Maintenir les salariés fragiles en emploi et les accompagner
Chaque année, selon le Syndicat national des professionnels de la santé au travail (SNPST), 80 000 salariés sont licenciés par leur employeur car la médecine du travail les a jugés inaptes à leur poste de travail. Ces salariés fragiles sont alors confrontés à une situation très difficile, tant financièrement que psychologiquement. Pourtant, aucun accompagnement spécifique n’est mis en place.
Dans le cadre de l’ANI, ces travailleurs devront être mieux suivis grâce à des “cellules” spécialisées sur ce sujet et instaurées au sein des services de santé au travail. Une visite médicale de mi-carrière devra également être réalisée par ces salariés fragiles afin d’éviter le licenciement et ses impacts.
La Qualité de vie au travail se voit confier de nouveaux objectifs
En 2013, un premier ANI avait donné lieu à la qualité de vie au travail. Ce nouvel accord national interprofessionnel vient renommer la QVT en Qualité de vie et des conditions de travail (QVCT). Si cela peut sembler anecdotique, il s’agit d’une modification qui regroupe de nouvelles mesures importantes. Les objectifs de la QVCT sont donc élargis et comprennent désormais :
- L’articulation des sphères de vie,
- Les conditions d’exercice du travail (management, moyens, relations interpersonnelles et collectifs du travail),
- L’utilité et le sens du travail, ses transformations rapides,
- La conduite du changement,
- La mobilisation de modalités d’organisation du travail tel que le télétravail
Tous les secteurs d’activité concernés par l’ANI sur la santé au travail
Cet accord national interprofessionnel sur la santé au travail concerne toutes les entreprises et tous les secteurs d’activité.
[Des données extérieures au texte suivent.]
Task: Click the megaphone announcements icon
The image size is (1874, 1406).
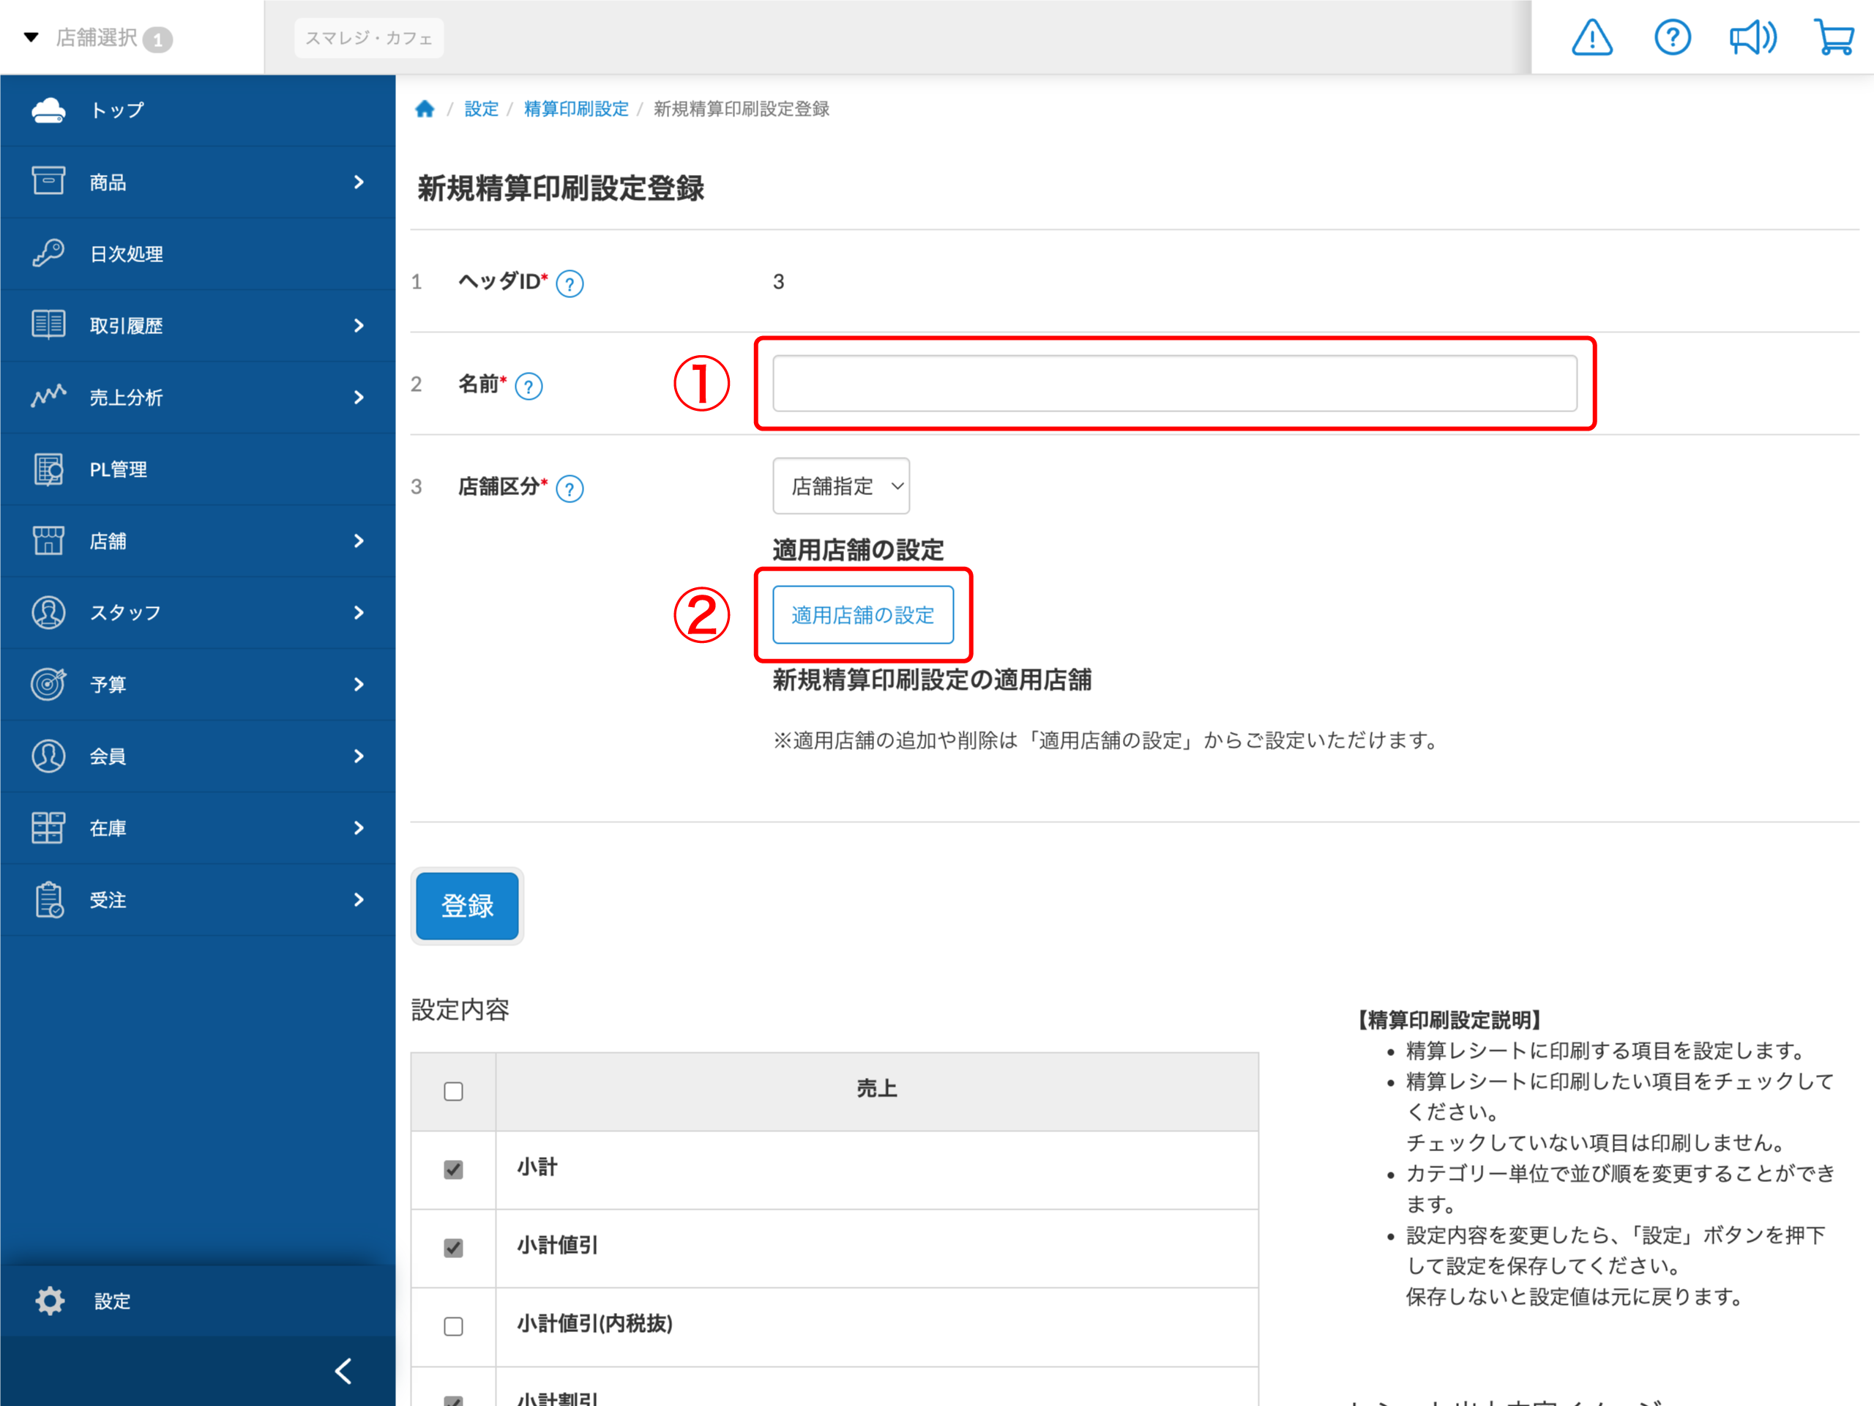Action: coord(1753,38)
C’est donc l’ensemble des salariés qui ont connu des changements au cours de l’année 2021.
Dans le texte de l’ANI, les syndicats ont proposé la création d’une “commission paritaire dédiée à la santé et à la sécurité au travail au sein des branches professionnelles”. Le même type de commission est suggérée pour les entreprises de moins de 300 salariés, dans le cadre du CSE.
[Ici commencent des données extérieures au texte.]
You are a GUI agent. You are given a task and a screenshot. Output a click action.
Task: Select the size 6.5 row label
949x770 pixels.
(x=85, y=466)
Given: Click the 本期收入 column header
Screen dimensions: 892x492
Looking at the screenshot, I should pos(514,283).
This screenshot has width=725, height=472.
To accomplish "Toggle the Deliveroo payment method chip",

3 syndicats favorables, la CGT défavorable et la CFTC sur la réserve
Selon Diane Deperrois, cheffe de file des négociateurs pour le Medef, “”cet accord est novateur avec comme colonne vertébrale la prévention, il comptera dans l’histoire des lois sur la santé au travail“. Elle précise également que la CFDT, FO et la CFE-CGC ont confirmé leur accord à l’issu de la discussion de mercredi. De son côté, la CGT avait prévenu qu’elle “ne signerait pas un texte entérinant de nouveaux reculs en matière de santé et sécurité”. Seul ce syndicat a exprimé son désaccord à ce jour. Enfin, la CFTC s’était donnée quelques jours de réflexion pour approuver ou désapprouver l’ANI. Les différentes parties avaient jusqu’au 8 janvier 2021 pour signer le texte présenté.